Vietnam is seeking more cooperation with China on railroads as a number of officials from the Southeast Asian country visited China’s communications ministry, state-backed rail operators, train makers, and rail link builders at the end of last month.
A delegation led by Vietnam’s Transport Minister Nguyen Van Thanh met with Li Xiaopeng, his Chinese counterpart, as well as officials from the National Railway Administration and executives at China State Railway Group, China Zhongche Group, China Communications Construction Group, and China Railway Construction.
Vietnam has seen the logistics value and channel effect of the opening of the China-Laos rail link, Lei Xiaohua, deputy director at the Southeastern Asia research institute of the Guangxi Academy of Social Sciences, said in explaining the possible reasons for the visit.
Vietnam also realizes that there will be restraints on industry transformation if logistics facilities, especially railroad and other transportation infrastructure, lag behind the needs of economic development.
The third reason is Vietnam’s exports to the European and US markets have tumbled amid a sluggish global economy, while China-Vietnam economic and trade cooperation is moving upward, Lei said.
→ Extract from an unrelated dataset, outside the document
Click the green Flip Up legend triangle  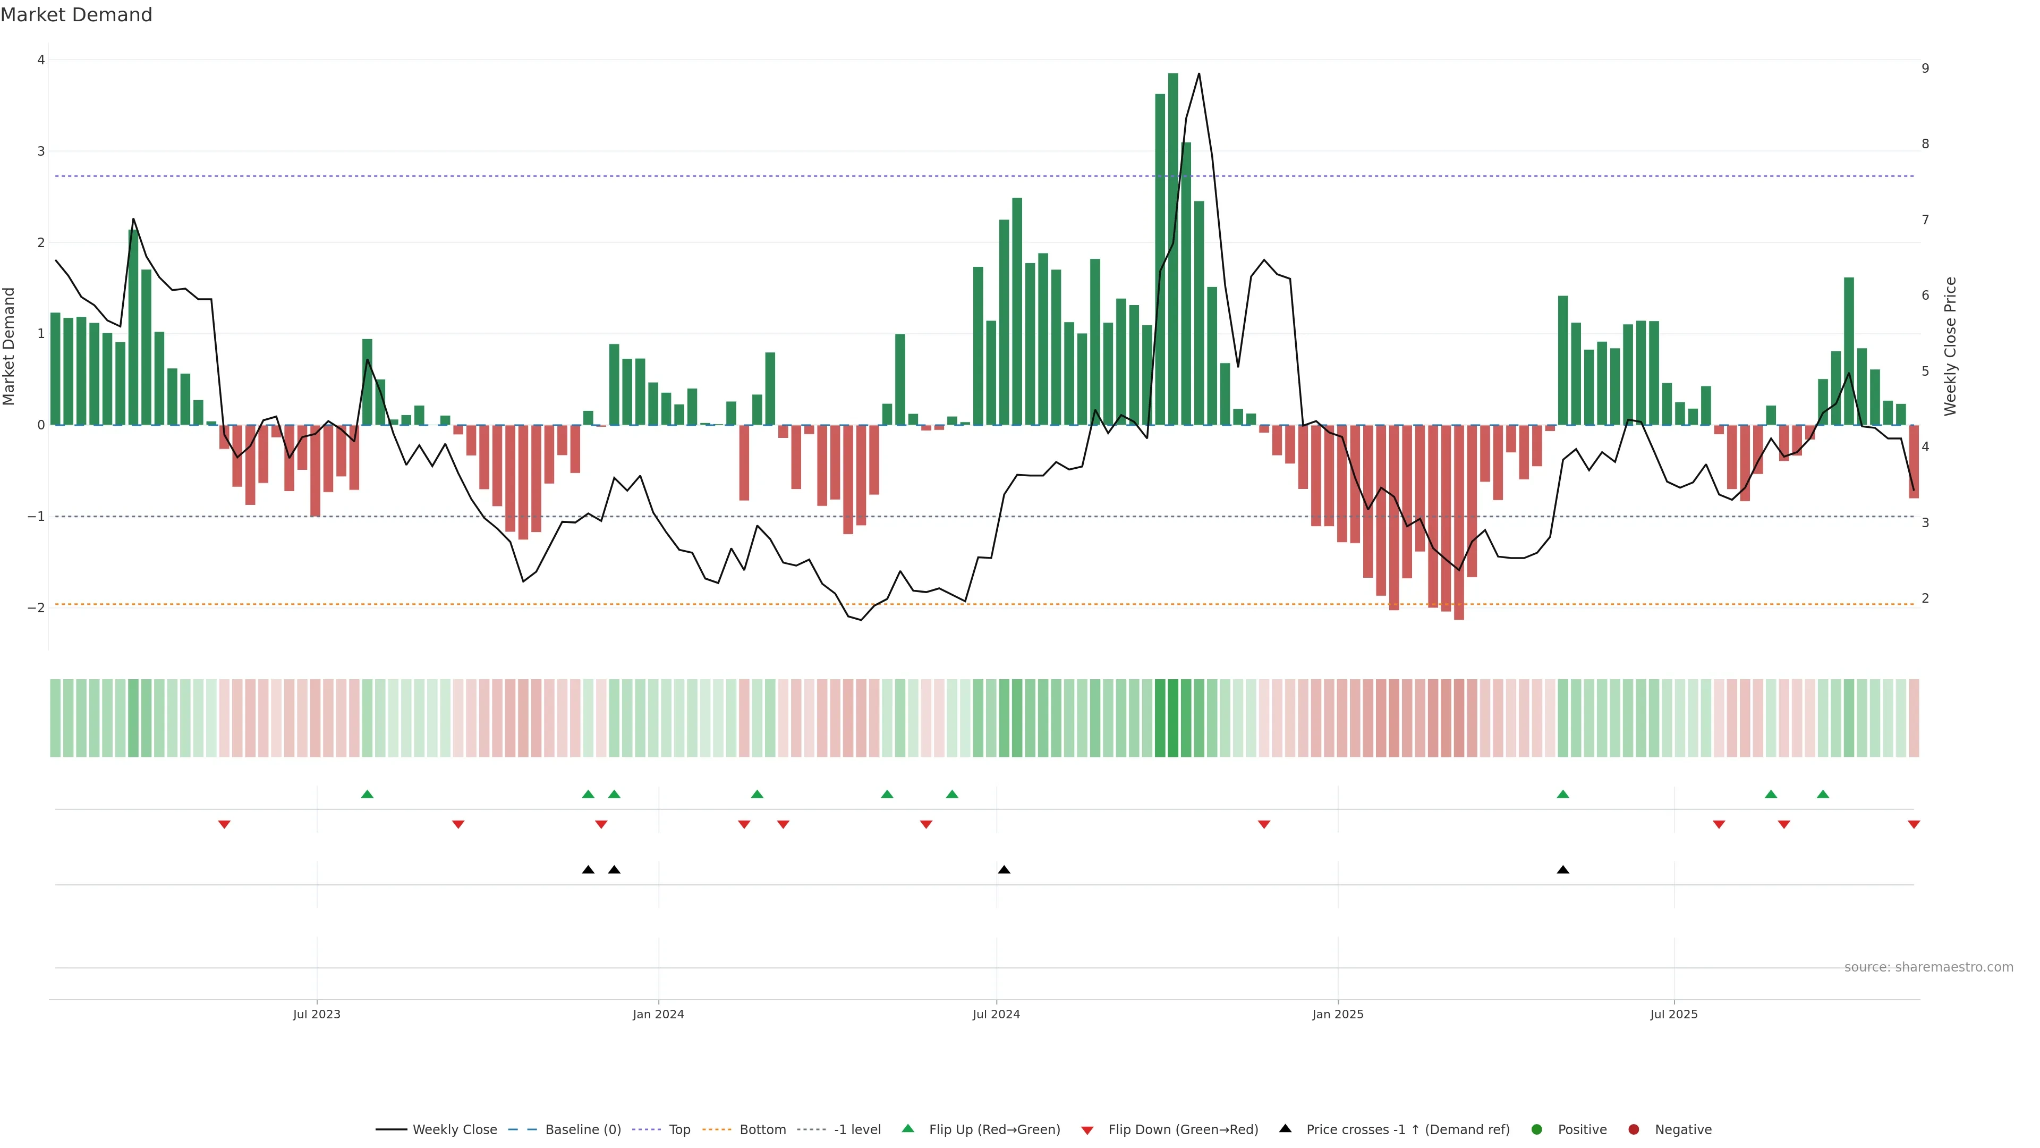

Gauge tracks unsuitable for fast trains and heavy cargo
China and Vietnam have been connected by rail since 1910, but the 1,000 millimeter gauge tracks are unsuitable for fast trains and heavy cargo. The two have repeatedly discussed accelerating cooperation on rail, air and land transport.
Yunnan province and Guangxi Zhuang Autonomous Region, two Chinese administrative areas bordering Vietnam, are pushing ahead with rail inter-connection projects with their neighbor.
The China-Laos railroad has transported 16.4 million passengers and 21 million tons of goods since it opened in December 2021, and the China-Thailand railroad is expected to be completed and opened to traffic in 2026.
Construction of the Pan-Asian Railway Network should be accelerated, Lei said, noting that the China-Laos link needs to be connected with the network after it opens. The main difficulty in the building the network is the lack of funds, with countries along the planned route, such as Vietnam, Laos, Thailand, and Cambodia, all facing this challenger.